**TASK TO CARRY OUT:** Show the lines below that contain the string "home".

+++ SOURCE RECORDS +++

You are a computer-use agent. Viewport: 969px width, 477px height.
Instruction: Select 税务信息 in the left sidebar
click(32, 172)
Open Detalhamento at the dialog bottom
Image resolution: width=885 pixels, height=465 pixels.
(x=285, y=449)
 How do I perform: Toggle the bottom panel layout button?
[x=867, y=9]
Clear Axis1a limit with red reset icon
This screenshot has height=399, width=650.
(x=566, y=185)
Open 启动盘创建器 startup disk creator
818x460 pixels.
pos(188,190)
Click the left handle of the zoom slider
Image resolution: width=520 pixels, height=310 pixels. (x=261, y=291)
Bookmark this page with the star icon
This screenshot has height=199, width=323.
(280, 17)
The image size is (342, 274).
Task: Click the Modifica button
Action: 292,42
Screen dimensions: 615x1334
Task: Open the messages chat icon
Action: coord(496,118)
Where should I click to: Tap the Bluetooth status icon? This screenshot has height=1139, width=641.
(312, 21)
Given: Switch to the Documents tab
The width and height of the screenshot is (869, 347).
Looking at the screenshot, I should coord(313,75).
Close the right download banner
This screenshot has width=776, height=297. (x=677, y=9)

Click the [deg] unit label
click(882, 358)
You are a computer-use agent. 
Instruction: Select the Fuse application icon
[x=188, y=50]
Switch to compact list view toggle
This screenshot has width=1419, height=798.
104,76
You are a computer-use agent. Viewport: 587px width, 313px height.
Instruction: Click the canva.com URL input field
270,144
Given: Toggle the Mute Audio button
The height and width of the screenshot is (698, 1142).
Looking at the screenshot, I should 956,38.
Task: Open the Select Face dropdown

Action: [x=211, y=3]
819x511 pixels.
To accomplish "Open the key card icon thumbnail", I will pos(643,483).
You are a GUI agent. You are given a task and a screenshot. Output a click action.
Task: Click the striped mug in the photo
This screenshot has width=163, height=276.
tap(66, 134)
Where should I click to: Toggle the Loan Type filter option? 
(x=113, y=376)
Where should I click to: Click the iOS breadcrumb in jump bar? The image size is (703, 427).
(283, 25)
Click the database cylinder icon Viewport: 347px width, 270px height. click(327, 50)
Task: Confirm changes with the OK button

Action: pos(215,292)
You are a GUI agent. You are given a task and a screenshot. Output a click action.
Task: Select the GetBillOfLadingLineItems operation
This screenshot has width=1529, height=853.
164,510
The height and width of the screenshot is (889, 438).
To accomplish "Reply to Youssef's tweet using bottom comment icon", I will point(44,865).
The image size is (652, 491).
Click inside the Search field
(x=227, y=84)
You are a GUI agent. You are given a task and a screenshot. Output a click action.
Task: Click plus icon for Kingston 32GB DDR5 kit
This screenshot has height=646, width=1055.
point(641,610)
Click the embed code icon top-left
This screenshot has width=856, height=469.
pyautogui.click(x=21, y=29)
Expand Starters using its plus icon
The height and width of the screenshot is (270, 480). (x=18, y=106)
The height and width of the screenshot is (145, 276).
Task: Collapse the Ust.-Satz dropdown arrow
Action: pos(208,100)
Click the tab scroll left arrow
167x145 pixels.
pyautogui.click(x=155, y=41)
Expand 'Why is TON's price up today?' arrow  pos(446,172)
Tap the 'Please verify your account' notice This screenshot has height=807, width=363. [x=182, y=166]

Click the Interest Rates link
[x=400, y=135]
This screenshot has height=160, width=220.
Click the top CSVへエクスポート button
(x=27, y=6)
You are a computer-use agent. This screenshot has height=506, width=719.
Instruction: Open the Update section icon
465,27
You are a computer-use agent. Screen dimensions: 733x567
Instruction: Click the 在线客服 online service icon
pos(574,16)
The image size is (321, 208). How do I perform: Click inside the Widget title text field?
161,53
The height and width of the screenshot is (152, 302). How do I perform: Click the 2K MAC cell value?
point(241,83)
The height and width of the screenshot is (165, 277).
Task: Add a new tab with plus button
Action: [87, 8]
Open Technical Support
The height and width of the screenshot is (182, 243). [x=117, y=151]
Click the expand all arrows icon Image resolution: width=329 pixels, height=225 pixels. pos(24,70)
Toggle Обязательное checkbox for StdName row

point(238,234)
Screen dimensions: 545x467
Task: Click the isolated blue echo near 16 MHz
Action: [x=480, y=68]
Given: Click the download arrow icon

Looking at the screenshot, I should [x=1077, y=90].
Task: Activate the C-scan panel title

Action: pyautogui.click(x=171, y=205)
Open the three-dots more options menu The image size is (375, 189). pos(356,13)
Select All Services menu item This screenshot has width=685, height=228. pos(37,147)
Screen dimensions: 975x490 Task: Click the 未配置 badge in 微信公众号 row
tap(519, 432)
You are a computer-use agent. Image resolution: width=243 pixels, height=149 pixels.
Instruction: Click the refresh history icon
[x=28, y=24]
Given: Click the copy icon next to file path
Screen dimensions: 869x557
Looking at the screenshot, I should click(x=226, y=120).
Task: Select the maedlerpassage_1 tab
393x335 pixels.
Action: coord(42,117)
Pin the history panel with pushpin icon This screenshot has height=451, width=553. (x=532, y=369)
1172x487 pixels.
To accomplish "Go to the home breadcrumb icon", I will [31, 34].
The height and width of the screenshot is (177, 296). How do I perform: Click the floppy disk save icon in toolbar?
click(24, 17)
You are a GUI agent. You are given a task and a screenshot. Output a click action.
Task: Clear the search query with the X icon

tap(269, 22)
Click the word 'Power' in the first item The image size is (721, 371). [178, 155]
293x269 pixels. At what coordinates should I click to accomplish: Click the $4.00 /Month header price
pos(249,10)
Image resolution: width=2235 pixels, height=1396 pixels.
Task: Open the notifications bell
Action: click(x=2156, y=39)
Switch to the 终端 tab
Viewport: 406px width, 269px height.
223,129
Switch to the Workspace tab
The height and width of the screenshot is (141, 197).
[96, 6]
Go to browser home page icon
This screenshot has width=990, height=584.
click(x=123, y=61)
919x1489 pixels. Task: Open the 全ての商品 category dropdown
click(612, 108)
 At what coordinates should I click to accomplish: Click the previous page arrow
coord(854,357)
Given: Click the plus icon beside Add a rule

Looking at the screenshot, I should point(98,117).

+++

**EXERCISE SOLUTION:**
To accomplish "Go to the home breadcrumb icon", I will [31, 34].
Go to browser home page icon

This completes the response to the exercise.